En paseo de triunfo convertíase la entrada, llamados y saludados de mesas, y admiradores de hombres, mujeres y músicos y camareros. Ravioles mismo con ellos se humanizaba y los gendarmes pegábanse a la pared por no estorbarles el paso. Ellos, ufanos y orgullosos, habituados al victorioso desfile de la plaza, crecíanse ante las auras de simpatía, recorrían la cantina, el salón de baile e iban y ocupaban la mesa redonda del rincón, pedían manzanilla y tabacos, servíanse sus cañas, e inauguraban una charla ruidosa, seguros de rematar siendo blanco de miradas, centro de la reunión, ornato y gala de la fiesta. Así remataban, en efecto, circundados de muchedumbre de personas, de las mozas del partido, muy principalmente. ¡Qué difícil hacerlos bailar! Desdeñaban los contoneos de la danza, desdeñaban admiradores y adoradoras; y conforme vaciaban cañas del vino de su país, parecía que el tal, de la cabeza sólo la memoria les invadiera sin perturbársela, antes sacando a orear en sus arábigos ojos los melancólicos recuerdos, las ternezas de la tierruca, los amaneceres de los cármenes de Andalucía y los anocheceres junto a la reja de las Cármenes andaluzas. El menos desafinado de la cuadrilla rompía el canto y los demás rompían a jalearlo con los bastones sobre el piso, con las cañas sobre el mármol de la mesa, con palmas, oles y palabras cortadas, de estímulo:

- ¡Anda... güeno... dale ya...! ¡Arza y toma!

Todos cantaban, alternados, en una especie de junta sentimental y poética; quién hablando de la madre, quién de la novia, quién de cárceles, casi todos de muerte y cementerios; identificándose con su canto, por él desdeñosos de amigos y enamoradas; a los comienzos, con el pueril deseo de cosechar aplausos, ligeramente teatrales; después, posesionados de nostalgias, cerrando los ojos al brotar de sus gargantas los versos intensos, para mejor verse por dentro de lo que por dentro les bullía y ahogaba. El Jarameño no perdía su gravedad de matador de cartel; concretábase a beber y a dictar fallos que los otros acataban:

- Eso está en el orden, ¡ajo! ¡Por ti, tú! Eso es cantarse una malagueña...

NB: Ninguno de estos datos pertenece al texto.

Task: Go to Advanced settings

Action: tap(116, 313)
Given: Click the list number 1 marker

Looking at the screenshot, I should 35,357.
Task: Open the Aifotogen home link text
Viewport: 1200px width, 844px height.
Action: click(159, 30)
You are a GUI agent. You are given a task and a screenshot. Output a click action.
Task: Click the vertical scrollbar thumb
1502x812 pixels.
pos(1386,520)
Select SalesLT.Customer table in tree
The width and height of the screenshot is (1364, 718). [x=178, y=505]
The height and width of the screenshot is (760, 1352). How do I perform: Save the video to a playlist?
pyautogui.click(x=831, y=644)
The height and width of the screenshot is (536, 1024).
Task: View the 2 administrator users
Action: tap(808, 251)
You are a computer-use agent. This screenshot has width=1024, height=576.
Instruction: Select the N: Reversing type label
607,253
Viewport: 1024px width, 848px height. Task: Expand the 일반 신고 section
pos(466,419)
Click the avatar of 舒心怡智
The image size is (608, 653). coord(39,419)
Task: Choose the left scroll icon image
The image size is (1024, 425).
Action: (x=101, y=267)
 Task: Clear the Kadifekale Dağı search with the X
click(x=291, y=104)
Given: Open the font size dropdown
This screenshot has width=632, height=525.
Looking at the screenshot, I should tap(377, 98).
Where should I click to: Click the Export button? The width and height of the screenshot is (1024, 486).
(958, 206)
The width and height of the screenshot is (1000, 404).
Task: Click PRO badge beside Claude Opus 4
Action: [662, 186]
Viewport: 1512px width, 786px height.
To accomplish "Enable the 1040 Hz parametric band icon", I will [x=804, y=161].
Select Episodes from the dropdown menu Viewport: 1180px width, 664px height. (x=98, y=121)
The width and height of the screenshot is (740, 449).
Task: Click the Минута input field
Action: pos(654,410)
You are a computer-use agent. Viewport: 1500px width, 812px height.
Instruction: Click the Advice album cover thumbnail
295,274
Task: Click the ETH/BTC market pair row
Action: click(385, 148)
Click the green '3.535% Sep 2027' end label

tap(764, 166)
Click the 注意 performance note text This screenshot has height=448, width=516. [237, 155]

Sabedora Santa de que El Jarameño concurría al Tívoli por ella Y nada más que por ella, vedaba formalmente a su encopetada escolta el que se acercaran al diestro:

- Ustedes, si lo apetecen, vayan a oírlos, yo me quedo en mi mesa. Me carga tanto cante flamenco...

Por supuesto que mentía al declarar que le cargaban los cantos de los toreros; ¿mal respondería, si le cargasen, a los requiebros de los gomosos? ¿Habría de estarse con la copa de champaña en suspenso? ¿Habría de entristecerse y aun de suspirar según suspiraba y se entristecía...? El Jarameño volvíase de tiempo en tiempo a Santa, quien, cobarde siempre, hurtaba el suyo de aquel mirar y se encogía de hombros, cual indicio de que no la conquistaban.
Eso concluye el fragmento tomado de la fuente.